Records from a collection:
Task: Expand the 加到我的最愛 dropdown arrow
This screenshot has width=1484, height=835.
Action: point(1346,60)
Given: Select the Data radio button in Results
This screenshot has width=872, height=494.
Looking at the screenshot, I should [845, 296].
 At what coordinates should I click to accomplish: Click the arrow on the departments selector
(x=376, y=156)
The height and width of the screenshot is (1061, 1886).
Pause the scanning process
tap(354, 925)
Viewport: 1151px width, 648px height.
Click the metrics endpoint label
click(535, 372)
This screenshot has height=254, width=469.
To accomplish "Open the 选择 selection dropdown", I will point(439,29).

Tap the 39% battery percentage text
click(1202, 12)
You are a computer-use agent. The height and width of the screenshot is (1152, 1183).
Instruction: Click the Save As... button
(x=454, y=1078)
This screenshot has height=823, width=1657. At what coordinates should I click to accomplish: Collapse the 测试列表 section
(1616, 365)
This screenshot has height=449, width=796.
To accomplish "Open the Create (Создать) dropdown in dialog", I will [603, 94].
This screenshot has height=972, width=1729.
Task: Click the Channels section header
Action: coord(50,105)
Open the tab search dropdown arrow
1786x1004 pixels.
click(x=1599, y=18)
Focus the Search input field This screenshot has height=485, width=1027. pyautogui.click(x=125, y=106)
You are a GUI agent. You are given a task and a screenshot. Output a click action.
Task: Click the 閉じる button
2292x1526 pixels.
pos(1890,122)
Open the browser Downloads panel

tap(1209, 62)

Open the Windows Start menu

● PROBLEM TO SOLVE: Every entry above needs to be written out again exactly.

● SOLUTION:
Task: Expand the 加到我的最愛 dropdown arrow
This screenshot has width=1484, height=835.
Action: point(1346,60)
Given: Select the Data radio button in Results
This screenshot has width=872, height=494.
Looking at the screenshot, I should [845, 296].
 At what coordinates should I click to accomplish: Click the arrow on the departments selector
(x=376, y=156)
The height and width of the screenshot is (1061, 1886).
Pause the scanning process
tap(354, 925)
Viewport: 1151px width, 648px height.
Click the metrics endpoint label
click(535, 372)
This screenshot has height=254, width=469.
To accomplish "Open the 选择 selection dropdown", I will point(439,29).

Tap the 39% battery percentage text
click(1202, 12)
You are a computer-use agent. The height and width of the screenshot is (1152, 1183).
Instruction: Click the Save As... button
(x=454, y=1078)
This screenshot has height=823, width=1657. At what coordinates should I click to accomplish: Collapse the 测试列表 section
(1616, 365)
This screenshot has height=449, width=796.
To accomplish "Open the Create (Создать) dropdown in dialog", I will [603, 94].
This screenshot has height=972, width=1729.
Task: Click the Channels section header
Action: coord(50,105)
Open the tab search dropdown arrow
1786x1004 pixels.
click(x=1599, y=18)
Focus the Search input field This screenshot has height=485, width=1027. pyautogui.click(x=125, y=106)
You are a GUI agent. You are given a task and a screenshot. Output a click action.
Task: Click the 閉じる button
2292x1526 pixels.
pos(1890,122)
Open the browser Downloads panel

tap(1209, 62)

Open the Windows Start menu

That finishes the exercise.